Metabolic tubulointerstitial nephritis is revealed in violation of the exchange of urates, oxalates, cystine, potassium, sodium, calcium, etc.
The post-virus variant develops as a result of exposure to viruses (enteroviruses, influenza, parainfluenza, adenovirus).
Tubulointerstitial nephritis in microelementoses develops under the influence of metals such as lead, mercury, gold, lithium, cadmium, etc.
Circulatory tubulointerstitial nephritis is associated with acute and chronic (anomalies in the number and position of the kidneys, pathological mobility, abnormalities of the kidney vessels) by hemodynamic disorders.
An idiopathic version of tubulointerstitial nephritis is established when, as a result of a child's examination, it is not possible to identify any cause of the disease.
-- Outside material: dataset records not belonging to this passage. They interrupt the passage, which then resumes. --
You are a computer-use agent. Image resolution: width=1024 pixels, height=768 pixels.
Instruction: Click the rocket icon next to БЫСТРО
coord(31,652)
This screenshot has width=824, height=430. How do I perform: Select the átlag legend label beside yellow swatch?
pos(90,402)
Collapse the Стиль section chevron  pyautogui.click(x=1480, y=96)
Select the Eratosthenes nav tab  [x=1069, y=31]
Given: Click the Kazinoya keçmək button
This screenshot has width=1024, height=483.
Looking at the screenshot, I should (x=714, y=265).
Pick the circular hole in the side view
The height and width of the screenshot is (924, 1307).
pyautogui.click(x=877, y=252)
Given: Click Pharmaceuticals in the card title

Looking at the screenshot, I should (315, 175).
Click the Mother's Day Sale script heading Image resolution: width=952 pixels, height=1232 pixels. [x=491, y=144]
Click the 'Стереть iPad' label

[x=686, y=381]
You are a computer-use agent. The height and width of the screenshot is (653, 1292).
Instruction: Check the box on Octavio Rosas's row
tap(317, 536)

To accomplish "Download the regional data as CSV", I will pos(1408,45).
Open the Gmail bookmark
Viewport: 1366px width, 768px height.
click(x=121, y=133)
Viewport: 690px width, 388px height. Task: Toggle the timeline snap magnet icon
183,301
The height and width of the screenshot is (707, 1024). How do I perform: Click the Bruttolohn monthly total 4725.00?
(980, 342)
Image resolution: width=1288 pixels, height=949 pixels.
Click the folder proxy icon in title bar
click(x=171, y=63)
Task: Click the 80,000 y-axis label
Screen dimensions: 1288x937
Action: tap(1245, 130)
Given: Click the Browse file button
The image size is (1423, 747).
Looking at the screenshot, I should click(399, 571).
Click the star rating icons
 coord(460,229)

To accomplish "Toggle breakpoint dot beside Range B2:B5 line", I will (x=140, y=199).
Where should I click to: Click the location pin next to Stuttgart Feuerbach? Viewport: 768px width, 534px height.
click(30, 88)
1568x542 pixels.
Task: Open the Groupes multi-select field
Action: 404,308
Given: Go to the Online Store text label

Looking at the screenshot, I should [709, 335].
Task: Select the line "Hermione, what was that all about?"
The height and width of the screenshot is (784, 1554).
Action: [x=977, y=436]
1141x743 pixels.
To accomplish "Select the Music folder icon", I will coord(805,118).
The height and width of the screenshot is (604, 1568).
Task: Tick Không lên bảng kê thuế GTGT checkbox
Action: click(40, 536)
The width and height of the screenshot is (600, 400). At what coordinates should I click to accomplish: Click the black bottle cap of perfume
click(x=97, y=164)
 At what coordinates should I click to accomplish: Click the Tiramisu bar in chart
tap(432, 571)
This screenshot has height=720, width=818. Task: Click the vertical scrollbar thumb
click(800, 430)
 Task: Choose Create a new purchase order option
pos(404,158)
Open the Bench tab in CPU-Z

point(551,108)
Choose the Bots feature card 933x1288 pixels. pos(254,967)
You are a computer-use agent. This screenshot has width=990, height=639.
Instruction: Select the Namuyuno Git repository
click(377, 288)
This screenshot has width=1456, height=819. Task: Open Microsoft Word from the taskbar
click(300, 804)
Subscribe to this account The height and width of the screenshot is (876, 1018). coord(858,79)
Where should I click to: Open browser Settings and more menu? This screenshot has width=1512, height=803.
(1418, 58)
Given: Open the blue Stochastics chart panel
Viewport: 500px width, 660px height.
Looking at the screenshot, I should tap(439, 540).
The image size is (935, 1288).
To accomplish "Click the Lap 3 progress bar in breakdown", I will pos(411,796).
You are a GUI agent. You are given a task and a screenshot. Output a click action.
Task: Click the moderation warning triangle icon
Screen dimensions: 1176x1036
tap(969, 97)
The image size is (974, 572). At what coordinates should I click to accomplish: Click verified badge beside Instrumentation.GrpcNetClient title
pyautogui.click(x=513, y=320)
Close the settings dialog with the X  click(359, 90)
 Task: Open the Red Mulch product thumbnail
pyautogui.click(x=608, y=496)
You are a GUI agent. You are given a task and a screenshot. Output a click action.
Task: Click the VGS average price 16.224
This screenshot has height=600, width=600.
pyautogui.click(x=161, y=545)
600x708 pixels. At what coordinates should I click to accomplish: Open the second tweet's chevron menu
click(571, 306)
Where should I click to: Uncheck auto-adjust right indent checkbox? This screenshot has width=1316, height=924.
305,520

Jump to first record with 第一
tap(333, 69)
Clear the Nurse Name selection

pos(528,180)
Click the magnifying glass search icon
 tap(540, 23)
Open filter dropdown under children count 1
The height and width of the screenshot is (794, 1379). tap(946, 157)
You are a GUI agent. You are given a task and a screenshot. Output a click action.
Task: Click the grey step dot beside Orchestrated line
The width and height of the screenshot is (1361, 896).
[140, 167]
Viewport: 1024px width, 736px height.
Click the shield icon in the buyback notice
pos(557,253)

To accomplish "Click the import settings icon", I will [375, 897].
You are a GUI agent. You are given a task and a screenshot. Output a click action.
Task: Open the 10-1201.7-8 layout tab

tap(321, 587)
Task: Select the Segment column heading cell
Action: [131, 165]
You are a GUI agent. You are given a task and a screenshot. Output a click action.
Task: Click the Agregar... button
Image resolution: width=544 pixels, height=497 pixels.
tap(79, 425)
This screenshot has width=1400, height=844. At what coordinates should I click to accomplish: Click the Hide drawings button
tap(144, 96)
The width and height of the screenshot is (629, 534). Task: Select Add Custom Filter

The degree of activity of tubulointerstitial nephritis is determined by the severity of clinico-laboratory signs of the disease:
- I degree - with isolated urinary syndrome;
- II degree - with urinary syndrome and metabolic disorders, symptoms of intoxication;
- III degree - in the presence of extrarenal changes.
Clinical and laboratory remission should be considered the absence of clinical and laboratory signs of tubulointerstitial nephritis.
Any of the variants of tubulointerstitial nephritis can have acute or chronic course, however, acute course is more often observed in toxic-allergic, post-virus and autoimmune tubulointerstitial nephritis, whereas in dysembryogenesis, metabolic disorders and circulation of tubulointerstitial nephritis, there is a chronic latent flow. The acute course is characterized by a clearly delineated onset of the disease, a vivid clinic and most often by rapid reverse development, restoration of tubular structure and renal functions. In the chronic course of tubulointerstitial nephritis, the processes of sclerosing tubulointerstitia develop with the gradual involvement of the glomerulus. Chronic tubulointerstitial nephritis often has a latent course (accidental urinary syndrome in the absence of a clinical picture) or a wave flow with periods of exacerbation and remissions.